**OBJECTIVE**: Can you rewrite the items starting at the line containing "This screenshot has width=1190, height=772." and ending at the line containing "tap(19, 141)", both lines included, as a two-column CSV with the headers text and answer? Use one row per item, and put each value in a single quoted field with any line breaks turned into spaces.

**RECORDS FOR THE TASK**:
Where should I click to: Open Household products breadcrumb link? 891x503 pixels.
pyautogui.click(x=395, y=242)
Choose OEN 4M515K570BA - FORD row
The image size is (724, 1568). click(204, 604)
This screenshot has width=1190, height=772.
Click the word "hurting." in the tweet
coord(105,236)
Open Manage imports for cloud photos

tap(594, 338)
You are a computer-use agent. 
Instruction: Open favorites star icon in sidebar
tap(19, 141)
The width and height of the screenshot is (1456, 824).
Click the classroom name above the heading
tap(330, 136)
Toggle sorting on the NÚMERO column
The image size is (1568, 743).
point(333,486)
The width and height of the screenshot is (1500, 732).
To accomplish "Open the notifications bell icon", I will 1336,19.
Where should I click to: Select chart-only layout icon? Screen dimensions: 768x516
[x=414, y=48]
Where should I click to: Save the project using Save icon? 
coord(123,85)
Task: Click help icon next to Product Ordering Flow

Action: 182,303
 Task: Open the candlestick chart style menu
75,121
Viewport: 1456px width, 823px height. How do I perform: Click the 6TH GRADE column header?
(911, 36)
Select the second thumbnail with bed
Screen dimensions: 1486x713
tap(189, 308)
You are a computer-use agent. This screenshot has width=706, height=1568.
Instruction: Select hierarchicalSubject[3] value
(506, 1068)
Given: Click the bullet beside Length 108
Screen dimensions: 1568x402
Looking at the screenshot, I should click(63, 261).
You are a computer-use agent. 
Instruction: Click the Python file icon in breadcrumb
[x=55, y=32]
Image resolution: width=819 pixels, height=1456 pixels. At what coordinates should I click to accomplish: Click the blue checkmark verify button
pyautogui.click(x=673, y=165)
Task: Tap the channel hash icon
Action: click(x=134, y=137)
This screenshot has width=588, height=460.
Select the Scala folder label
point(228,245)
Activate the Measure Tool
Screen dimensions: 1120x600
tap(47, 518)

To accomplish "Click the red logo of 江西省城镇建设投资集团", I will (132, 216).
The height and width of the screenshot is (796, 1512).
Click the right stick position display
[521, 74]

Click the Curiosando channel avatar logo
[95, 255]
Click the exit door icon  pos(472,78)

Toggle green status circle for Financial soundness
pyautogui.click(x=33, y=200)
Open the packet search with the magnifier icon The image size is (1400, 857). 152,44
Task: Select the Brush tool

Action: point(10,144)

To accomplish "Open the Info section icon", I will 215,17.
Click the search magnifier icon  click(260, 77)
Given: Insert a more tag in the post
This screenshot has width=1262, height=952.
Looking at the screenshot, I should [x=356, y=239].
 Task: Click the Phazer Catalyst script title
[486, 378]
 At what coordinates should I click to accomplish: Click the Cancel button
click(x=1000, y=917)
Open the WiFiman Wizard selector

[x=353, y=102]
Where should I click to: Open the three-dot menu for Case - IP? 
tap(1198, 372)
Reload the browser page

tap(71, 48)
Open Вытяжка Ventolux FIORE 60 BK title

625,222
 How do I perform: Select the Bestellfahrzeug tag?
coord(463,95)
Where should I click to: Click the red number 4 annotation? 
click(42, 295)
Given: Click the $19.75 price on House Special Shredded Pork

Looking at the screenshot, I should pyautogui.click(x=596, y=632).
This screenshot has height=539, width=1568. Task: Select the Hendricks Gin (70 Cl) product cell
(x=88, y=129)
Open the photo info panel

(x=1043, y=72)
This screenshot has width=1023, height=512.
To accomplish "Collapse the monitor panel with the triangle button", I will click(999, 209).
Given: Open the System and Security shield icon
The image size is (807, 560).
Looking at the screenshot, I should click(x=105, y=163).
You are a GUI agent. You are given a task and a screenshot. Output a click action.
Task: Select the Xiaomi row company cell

**ANSWER IN FULL**:
text,answer
"This screenshot has width=1190, height=772. Click the word ""hurting."" in the tweet","coord(105,236)"
"Open Manage imports for cloud photos","tap(594, 338)"
"You are a computer-use agent. Instruction: Open favorites star icon in sidebar","tap(19, 141)"